Top of Raw data

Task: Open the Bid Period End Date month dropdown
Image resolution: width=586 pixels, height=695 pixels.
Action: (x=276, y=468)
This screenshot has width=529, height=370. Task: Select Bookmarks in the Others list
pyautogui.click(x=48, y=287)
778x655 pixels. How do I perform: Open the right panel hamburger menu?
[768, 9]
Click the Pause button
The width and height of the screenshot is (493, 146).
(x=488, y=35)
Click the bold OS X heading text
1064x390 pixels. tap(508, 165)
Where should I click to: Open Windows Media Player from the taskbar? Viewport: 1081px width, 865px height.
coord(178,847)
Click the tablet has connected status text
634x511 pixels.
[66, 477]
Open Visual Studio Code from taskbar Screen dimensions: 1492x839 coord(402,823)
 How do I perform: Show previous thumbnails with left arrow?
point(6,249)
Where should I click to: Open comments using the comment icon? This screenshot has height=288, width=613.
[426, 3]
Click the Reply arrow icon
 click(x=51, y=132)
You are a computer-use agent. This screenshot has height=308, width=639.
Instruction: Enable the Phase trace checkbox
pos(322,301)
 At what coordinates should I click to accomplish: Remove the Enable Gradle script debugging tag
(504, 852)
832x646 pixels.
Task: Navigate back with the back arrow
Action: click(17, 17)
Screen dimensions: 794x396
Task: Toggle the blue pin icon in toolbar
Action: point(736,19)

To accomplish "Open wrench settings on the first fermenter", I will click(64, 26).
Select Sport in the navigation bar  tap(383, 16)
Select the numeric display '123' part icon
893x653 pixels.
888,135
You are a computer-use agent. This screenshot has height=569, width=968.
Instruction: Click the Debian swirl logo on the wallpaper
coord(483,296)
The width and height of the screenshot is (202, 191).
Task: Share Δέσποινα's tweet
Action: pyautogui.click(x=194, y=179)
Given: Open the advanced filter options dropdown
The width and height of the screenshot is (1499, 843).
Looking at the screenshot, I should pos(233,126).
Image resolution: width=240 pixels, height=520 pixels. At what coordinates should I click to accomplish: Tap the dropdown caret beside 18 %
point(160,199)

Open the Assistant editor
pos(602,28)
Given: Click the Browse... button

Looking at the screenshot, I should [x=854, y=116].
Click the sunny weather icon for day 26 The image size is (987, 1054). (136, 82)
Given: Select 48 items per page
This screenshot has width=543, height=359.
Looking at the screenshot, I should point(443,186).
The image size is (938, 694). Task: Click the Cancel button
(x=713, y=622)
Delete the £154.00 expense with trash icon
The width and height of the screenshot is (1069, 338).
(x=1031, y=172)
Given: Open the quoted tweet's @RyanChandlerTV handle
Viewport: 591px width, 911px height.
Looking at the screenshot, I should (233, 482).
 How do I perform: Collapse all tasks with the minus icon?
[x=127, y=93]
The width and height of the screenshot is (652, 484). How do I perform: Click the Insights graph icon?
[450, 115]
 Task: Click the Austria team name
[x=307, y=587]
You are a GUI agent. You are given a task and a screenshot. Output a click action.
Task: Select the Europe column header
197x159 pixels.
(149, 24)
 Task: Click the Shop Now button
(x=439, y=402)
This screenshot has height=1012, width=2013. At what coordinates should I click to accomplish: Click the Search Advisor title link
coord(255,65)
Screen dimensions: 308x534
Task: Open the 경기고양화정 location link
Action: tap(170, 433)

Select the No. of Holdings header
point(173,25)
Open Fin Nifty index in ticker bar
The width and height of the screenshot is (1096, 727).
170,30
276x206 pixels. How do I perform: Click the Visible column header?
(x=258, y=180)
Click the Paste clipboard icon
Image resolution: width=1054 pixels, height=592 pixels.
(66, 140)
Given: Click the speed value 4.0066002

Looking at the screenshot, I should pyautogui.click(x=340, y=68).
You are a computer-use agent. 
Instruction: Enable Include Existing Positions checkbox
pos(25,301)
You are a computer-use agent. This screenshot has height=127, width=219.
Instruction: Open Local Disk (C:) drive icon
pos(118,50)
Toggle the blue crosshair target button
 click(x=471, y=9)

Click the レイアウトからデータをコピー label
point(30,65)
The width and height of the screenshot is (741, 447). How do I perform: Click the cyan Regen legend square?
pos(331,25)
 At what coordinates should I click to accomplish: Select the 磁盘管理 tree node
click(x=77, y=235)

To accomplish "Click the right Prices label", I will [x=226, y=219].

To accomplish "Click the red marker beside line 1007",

Bottom of Raw data

> _Aim of the task_
What the answer needs is every line from the data above with "will" in it.

> _Result below_
To accomplish "Open wrench settings on the first fermenter", I will click(64, 26).
To accomplish "Click the right Prices label", I will [x=226, y=219].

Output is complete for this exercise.